▶ Dataset
§ §

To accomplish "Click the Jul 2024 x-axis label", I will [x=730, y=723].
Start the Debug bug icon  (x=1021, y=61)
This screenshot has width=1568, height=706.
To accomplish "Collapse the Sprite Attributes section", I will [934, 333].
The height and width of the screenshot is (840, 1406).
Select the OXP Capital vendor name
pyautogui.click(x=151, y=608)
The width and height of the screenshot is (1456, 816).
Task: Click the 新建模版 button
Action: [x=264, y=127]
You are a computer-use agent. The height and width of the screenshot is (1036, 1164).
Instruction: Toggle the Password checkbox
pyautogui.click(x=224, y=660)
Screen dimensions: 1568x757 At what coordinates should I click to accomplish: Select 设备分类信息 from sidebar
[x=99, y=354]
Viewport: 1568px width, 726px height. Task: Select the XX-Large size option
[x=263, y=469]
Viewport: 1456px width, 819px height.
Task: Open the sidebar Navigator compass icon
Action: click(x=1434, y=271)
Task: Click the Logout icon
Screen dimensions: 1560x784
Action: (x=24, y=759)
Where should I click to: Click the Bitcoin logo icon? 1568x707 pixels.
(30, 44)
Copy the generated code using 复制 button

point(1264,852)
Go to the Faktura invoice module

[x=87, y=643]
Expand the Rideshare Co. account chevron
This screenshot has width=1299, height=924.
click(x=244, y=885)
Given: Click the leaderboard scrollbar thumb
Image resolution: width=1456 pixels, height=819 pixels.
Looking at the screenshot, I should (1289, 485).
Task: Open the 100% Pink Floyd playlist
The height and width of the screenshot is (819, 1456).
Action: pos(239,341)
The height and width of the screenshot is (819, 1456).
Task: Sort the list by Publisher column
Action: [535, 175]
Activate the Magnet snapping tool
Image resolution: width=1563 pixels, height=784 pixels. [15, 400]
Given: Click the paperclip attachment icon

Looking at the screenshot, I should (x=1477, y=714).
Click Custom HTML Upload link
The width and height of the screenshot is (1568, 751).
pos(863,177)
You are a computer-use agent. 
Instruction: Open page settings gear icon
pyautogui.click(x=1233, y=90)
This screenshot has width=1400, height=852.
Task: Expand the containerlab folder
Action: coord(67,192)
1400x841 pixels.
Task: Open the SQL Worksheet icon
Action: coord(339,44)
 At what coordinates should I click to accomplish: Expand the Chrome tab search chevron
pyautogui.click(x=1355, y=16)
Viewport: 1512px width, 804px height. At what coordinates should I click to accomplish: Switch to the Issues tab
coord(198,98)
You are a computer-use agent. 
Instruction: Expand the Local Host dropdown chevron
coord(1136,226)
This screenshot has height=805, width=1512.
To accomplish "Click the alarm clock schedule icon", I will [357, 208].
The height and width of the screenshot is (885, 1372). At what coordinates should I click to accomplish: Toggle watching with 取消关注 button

§ §

▶ Activity
Exact copies of the lines from the one containing "Viewport: 1568px width, 726px" through the end of the listing, both included, are the only thing wanted.

▶ Exercise answer
Viewport: 1568px width, 726px height. Task: Select the XX-Large size option
[x=263, y=469]
Viewport: 1456px width, 819px height.
Task: Open the sidebar Navigator compass icon
Action: click(x=1434, y=271)
Task: Click the Logout icon
Screen dimensions: 1560x784
Action: (x=24, y=759)
Where should I click to: Click the Bitcoin logo icon? 1568x707 pixels.
(30, 44)
Copy the generated code using 复制 button

point(1264,852)
Go to the Faktura invoice module

[x=87, y=643]
Expand the Rideshare Co. account chevron
This screenshot has width=1299, height=924.
click(x=244, y=885)
Given: Click the leaderboard scrollbar thumb
Image resolution: width=1456 pixels, height=819 pixels.
Looking at the screenshot, I should (1289, 485).
Task: Open the 100% Pink Floyd playlist
The height and width of the screenshot is (819, 1456).
Action: pos(239,341)
The height and width of the screenshot is (819, 1456).
Task: Sort the list by Publisher column
Action: [535, 175]
Activate the Magnet snapping tool
Image resolution: width=1563 pixels, height=784 pixels. [15, 400]
Given: Click the paperclip attachment icon

Looking at the screenshot, I should (x=1477, y=714).
Click Custom HTML Upload link
The width and height of the screenshot is (1568, 751).
pos(863,177)
You are a computer-use agent. 
Instruction: Open page settings gear icon
pyautogui.click(x=1233, y=90)
This screenshot has width=1400, height=852.
Task: Expand the containerlab folder
Action: coord(67,192)
1400x841 pixels.
Task: Open the SQL Worksheet icon
Action: coord(339,44)
 At what coordinates should I click to accomplish: Expand the Chrome tab search chevron
pyautogui.click(x=1355, y=16)
Viewport: 1512px width, 804px height. At what coordinates should I click to accomplish: Switch to the Issues tab
coord(198,98)
You are a computer-use agent. 
Instruction: Expand the Local Host dropdown chevron
coord(1136,226)
This screenshot has height=805, width=1512.
To accomplish "Click the alarm clock schedule icon", I will [357, 208].
The height and width of the screenshot is (885, 1372). At what coordinates should I click to accomplish: Toggle watching with 取消关注 button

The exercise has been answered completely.